NEW YORK – By examining a diverse set of human genomes, researchers have uncovered more than 125,000 structural variants, including ones that may be medically important.
Researchers from the Wellcome Sanger Institute examined structural variation within the Human Genome Diversity Panel and, as they reported in Cell on Thursday, uncovered structural variants specific to some populations as well as ones that seem to have arisen in the human genome through introgression with archaic human groups. Some of these variants appear to affect immune-related genes and could influence disease susceptibility.
"By analyzing the genomes of understudied populations we've been able to find high-frequency structural variations not uncovered by previous large-scale sequencing projects," first author Mohamed Almarri from the Wellcome Sanger Institute said in a statement. "Several of these are in medically important genes that tell us how a population has evolved to resist a certain disease or why they might be susceptible to others."
Almarri and his colleagues sequenced the whole genomes of 911 samples collected from 54 human populations to an average 36X depth. After mapping the reads to the human reference genome, the researchers identified 126,018 structural variants.

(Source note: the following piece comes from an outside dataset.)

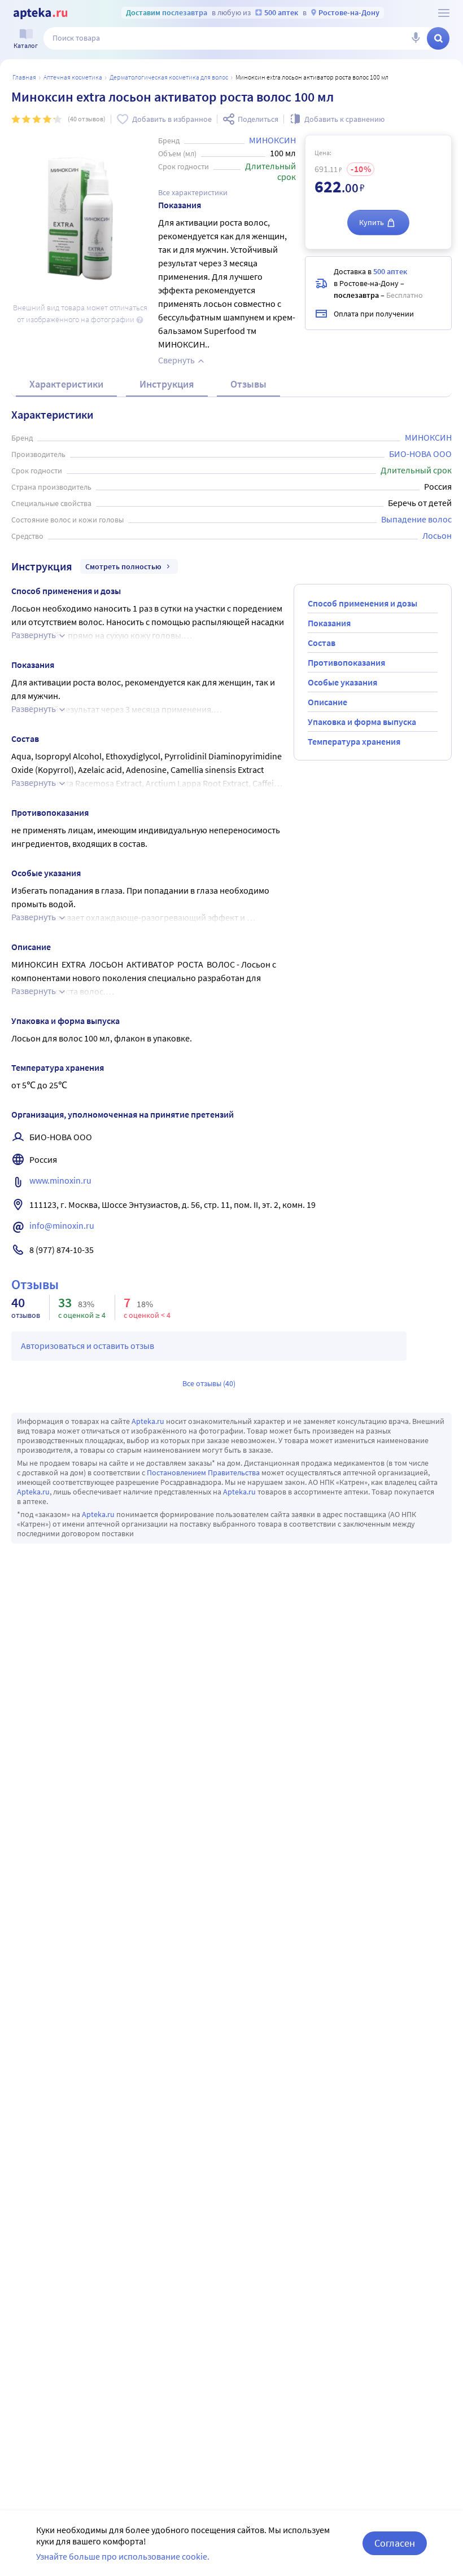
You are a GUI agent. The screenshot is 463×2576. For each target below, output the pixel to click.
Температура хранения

Of these, about 78 percent have not been present in previous studies, which the researchers noted underscores the extent of unrecognized human diversity and the need to study underrepresented populations.
They further explored how common these structural variations were among global populations, finding that some were more common or even specific to particular groups. A malaria-associated deletion in HBA2 was nearly fixed — affecting 86 percent — of Lowland/Sepik Papuans, but was not found among Papuan highlanders. Malaria, the researchers noted, is present in the lowlands of Papua New Guinea, but not the highlands.
Meanwhile, a 14-kilobase deletion affecting MGAM was only found among the South American Karitiana population, at a 40 percent frequency. MGAM encodes an enzyme involved in the digestion of dietary starch, and this deletion likely inactivates the gene. The Karitiana population underwent a severe population crash, which the researchers said may have enabled this disadvantageous allele to become common.
Other structural variants appear to originate from archaic human groups like Denisovans who interbred with modern humans. Among Oceanians, they noted a duplication at chromosome 16p12 that is thought to be due to Denisovan introgression as well as deletion in the AQR gene that is found only among Oceanians and Altai Denisovans. This gene encodes an RNA helicase, which are often involved in detecting viral RNAs and mediating immune response.
Another deletion found only among the Surui and Pima population in the Americas and Neanderthals eliminates an exon in the MS4A1 gene, which encodes CD20, a B cell differentiation antigen that is involved in T cell-independent antibody responses. It's also the target of a number of therapies for B cell-associated leukemias, lymphomas, and autoimmune diseases, suggesting that therapies for these conditions developed in one population might not translate to others.
The researchers additionally identified instances of runaway duplications, including one at high levels among African populations, and to a lesser extent among Middle Eastern populations, that boosted the number of copies of the HPR gene that provides resistance to sleeping sickness.
"Structural variants are complicated yet very important functionally, evolutionarily, and medically," senior author Yali Xue, who recently retired from the Wellcome Sanger Institute, said in a statement. "The discovery of these new structural variations provides one of the richest resources of this kind of variation so far, which not only offers unique insights into population histories and improves the currently used human reference genome but will also substantially benefit future medical studies."